WORK TASK ▸
Transcribe each line below word for word.

SUPPLIED ENTRIES ▸

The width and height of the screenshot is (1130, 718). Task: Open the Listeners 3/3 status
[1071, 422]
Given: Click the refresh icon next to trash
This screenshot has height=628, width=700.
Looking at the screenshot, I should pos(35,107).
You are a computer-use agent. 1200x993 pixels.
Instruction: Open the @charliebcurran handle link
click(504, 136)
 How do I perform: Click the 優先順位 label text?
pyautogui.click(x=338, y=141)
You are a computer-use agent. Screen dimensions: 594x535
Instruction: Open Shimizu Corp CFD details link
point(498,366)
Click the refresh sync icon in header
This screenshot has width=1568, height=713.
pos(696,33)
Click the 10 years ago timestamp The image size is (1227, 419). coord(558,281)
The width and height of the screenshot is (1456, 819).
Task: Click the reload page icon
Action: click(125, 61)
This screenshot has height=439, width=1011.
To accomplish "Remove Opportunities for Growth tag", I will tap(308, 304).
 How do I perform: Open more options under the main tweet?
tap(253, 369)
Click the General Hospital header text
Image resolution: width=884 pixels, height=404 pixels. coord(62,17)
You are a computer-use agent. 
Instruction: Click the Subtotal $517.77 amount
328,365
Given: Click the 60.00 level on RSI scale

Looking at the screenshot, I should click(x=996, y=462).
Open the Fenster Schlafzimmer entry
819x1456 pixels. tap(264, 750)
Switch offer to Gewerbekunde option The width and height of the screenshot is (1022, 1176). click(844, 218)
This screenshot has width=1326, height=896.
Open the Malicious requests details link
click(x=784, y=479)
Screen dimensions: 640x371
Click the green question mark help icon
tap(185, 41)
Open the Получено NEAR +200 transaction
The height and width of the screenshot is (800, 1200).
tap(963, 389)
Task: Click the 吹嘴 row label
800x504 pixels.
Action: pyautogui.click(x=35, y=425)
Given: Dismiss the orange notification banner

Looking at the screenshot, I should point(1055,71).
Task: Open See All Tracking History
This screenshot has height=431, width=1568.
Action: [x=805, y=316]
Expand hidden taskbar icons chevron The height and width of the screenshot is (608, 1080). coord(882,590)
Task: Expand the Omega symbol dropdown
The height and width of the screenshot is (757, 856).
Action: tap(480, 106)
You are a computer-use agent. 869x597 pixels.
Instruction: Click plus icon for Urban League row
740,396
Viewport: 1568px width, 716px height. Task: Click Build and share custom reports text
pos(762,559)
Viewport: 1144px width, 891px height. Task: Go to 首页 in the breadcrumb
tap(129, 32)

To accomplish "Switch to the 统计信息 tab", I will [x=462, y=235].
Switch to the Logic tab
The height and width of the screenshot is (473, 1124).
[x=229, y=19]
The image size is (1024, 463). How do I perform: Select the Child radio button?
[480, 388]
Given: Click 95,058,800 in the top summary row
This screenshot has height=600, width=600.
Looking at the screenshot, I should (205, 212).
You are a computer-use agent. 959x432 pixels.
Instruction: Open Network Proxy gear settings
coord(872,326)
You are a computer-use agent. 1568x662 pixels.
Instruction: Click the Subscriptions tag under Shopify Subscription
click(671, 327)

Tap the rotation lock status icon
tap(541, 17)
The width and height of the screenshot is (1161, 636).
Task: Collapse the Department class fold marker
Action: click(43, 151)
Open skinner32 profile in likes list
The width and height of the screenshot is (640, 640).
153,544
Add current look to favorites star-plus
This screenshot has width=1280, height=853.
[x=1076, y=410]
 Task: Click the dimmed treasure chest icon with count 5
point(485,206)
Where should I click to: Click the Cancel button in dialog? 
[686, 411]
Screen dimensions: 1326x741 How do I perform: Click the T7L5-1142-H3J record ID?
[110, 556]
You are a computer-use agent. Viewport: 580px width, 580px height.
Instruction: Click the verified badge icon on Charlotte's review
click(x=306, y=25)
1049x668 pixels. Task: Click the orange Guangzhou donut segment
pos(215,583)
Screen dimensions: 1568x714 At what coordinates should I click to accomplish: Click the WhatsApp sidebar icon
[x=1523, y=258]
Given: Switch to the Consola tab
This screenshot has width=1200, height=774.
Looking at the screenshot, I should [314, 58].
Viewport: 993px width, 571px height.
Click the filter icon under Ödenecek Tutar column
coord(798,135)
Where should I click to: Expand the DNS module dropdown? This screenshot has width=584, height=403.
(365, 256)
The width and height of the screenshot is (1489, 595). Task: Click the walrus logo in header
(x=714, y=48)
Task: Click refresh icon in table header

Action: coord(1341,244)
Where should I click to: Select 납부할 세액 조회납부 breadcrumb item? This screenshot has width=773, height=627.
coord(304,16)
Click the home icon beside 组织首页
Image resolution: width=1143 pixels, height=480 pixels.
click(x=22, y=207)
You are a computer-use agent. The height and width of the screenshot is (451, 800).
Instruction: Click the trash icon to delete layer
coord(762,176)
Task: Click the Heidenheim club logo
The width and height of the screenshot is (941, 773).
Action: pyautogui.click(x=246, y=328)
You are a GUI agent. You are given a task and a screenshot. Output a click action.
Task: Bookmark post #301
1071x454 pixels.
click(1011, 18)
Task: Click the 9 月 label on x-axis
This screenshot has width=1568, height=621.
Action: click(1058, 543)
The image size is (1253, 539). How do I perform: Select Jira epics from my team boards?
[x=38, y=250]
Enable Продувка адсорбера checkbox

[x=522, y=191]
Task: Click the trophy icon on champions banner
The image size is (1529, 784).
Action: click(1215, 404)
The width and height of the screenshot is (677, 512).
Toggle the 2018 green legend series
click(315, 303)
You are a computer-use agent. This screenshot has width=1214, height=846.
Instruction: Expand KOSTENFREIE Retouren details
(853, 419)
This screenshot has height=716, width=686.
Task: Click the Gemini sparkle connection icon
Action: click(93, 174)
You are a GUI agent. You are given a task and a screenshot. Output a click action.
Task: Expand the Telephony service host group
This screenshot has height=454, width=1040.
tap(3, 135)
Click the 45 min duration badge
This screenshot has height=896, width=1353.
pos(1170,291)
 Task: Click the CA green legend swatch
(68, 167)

ANSWER SECTION ▸
The width and height of the screenshot is (1130, 718). Task: Open the Listeners 3/3 status
[1071, 422]
Given: Click the refresh icon next to trash
This screenshot has height=628, width=700.
Looking at the screenshot, I should pos(35,107).
You are a computer-use agent. 1200x993 pixels.
Instruction: Open the @charliebcurran handle link
click(504, 136)
 How do I perform: Click the 優先順位 label text?
pyautogui.click(x=338, y=141)
You are a computer-use agent. Screen dimensions: 594x535
Instruction: Open Shimizu Corp CFD details link
point(498,366)
Click the refresh sync icon in header
This screenshot has width=1568, height=713.
pos(696,33)
Click the 10 years ago timestamp The image size is (1227, 419). coord(558,281)
The width and height of the screenshot is (1456, 819).
Task: Click the reload page icon
Action: click(125, 61)
This screenshot has height=439, width=1011.
To accomplish "Remove Opportunities for Growth tag", I will tap(308, 304).
 How do I perform: Open more options under the main tweet?
tap(253, 369)
Click the General Hospital header text
Image resolution: width=884 pixels, height=404 pixels. coord(62,17)
You are a computer-use agent. 
Instruction: Click the Subtotal $517.77 amount
328,365
Given: Click the 60.00 level on RSI scale

Looking at the screenshot, I should click(x=996, y=462).
Open the Fenster Schlafzimmer entry
819x1456 pixels. tap(264, 750)
Switch offer to Gewerbekunde option The width and height of the screenshot is (1022, 1176). click(844, 218)
This screenshot has width=1326, height=896.
Open the Malicious requests details link
click(x=784, y=479)
Screen dimensions: 640x371
Click the green question mark help icon
tap(185, 41)
Open the Получено NEAR +200 transaction
The height and width of the screenshot is (800, 1200).
tap(963, 389)
Task: Click the 吹嘴 row label
800x504 pixels.
Action: pyautogui.click(x=35, y=425)
Given: Dismiss the orange notification banner

Looking at the screenshot, I should point(1055,71).
Task: Open See All Tracking History
This screenshot has height=431, width=1568.
Action: [x=805, y=316]
Expand hidden taskbar icons chevron The height and width of the screenshot is (608, 1080). coord(882,590)
Task: Expand the Omega symbol dropdown
The height and width of the screenshot is (757, 856).
Action: tap(480, 106)
You are a computer-use agent. 869x597 pixels.
Instruction: Click plus icon for Urban League row
740,396
Viewport: 1568px width, 716px height. Task: Click Build and share custom reports text
pos(762,559)
Viewport: 1144px width, 891px height. Task: Go to 首页 in the breadcrumb
tap(129, 32)

To accomplish "Switch to the 统计信息 tab", I will [x=462, y=235].
Switch to the Logic tab
The height and width of the screenshot is (473, 1124).
[x=229, y=19]
The image size is (1024, 463). How do I perform: Select the Child radio button?
[480, 388]
Given: Click 95,058,800 in the top summary row
This screenshot has height=600, width=600.
Looking at the screenshot, I should (205, 212).
You are a computer-use agent. 959x432 pixels.
Instruction: Open Network Proxy gear settings
coord(872,326)
You are a computer-use agent. 1568x662 pixels.
Instruction: Click the Subscriptions tag under Shopify Subscription
click(671, 327)

Tap the rotation lock status icon
tap(541, 17)
The width and height of the screenshot is (1161, 636).
Task: Collapse the Department class fold marker
Action: click(43, 151)
Open skinner32 profile in likes list
The width and height of the screenshot is (640, 640).
153,544
Add current look to favorites star-plus
This screenshot has width=1280, height=853.
[x=1076, y=410]
 Task: Click the dimmed treasure chest icon with count 5
point(485,206)
Where should I click to: Click the Cancel button in dialog? 
[686, 411]
Screen dimensions: 1326x741 How do I perform: Click the T7L5-1142-H3J record ID?
[110, 556]
You are a computer-use agent. Viewport: 580px width, 580px height.
Instruction: Click the verified badge icon on Charlotte's review
click(x=306, y=25)
1049x668 pixels. Task: Click the orange Guangzhou donut segment
pos(215,583)
Screen dimensions: 1568x714 At what coordinates should I click to accomplish: Click the WhatsApp sidebar icon
[x=1523, y=258]
Given: Switch to the Consola tab
This screenshot has width=1200, height=774.
Looking at the screenshot, I should [314, 58].
Viewport: 993px width, 571px height.
Click the filter icon under Ödenecek Tutar column
coord(798,135)
Where should I click to: Expand the DNS module dropdown? This screenshot has width=584, height=403.
(365, 256)
The width and height of the screenshot is (1489, 595). Task: Click the walrus logo in header
(x=714, y=48)
Task: Click refresh icon in table header

Action: coord(1341,244)
Where should I click to: Select 납부할 세액 조회납부 breadcrumb item? This screenshot has width=773, height=627.
coord(304,16)
Click the home icon beside 组织首页
Image resolution: width=1143 pixels, height=480 pixels.
click(x=22, y=207)
You are a computer-use agent. The height and width of the screenshot is (451, 800).
Instruction: Click the trash icon to delete layer
coord(762,176)
Task: Click the Heidenheim club logo
The width and height of the screenshot is (941, 773).
Action: pyautogui.click(x=246, y=328)
You are a GUI agent. You are given a task and a screenshot. Output a click action.
Task: Bookmark post #301
1071x454 pixels.
click(1011, 18)
Task: Click the 9 月 label on x-axis
This screenshot has width=1568, height=621.
Action: click(1058, 543)
The image size is (1253, 539). How do I perform: Select Jira epics from my team boards?
[x=38, y=250]
Enable Продувка адсорбера checkbox

[x=522, y=191]
Task: Click the trophy icon on champions banner
The image size is (1529, 784).
Action: click(1215, 404)
The width and height of the screenshot is (677, 512).
Toggle the 2018 green legend series
click(315, 303)
You are a computer-use agent. This screenshot has width=1214, height=846.
Instruction: Expand KOSTENFREIE Retouren details
(853, 419)
This screenshot has height=716, width=686.
Task: Click the Gemini sparkle connection icon
Action: click(93, 174)
You are a GUI agent. You are given a task and a screenshot. Output a click action.
Task: Expand the Telephony service host group
This screenshot has height=454, width=1040.
tap(3, 135)
Click the 45 min duration badge
This screenshot has height=896, width=1353.
pos(1170,291)
 Task: Click the CA green legend swatch
(68, 167)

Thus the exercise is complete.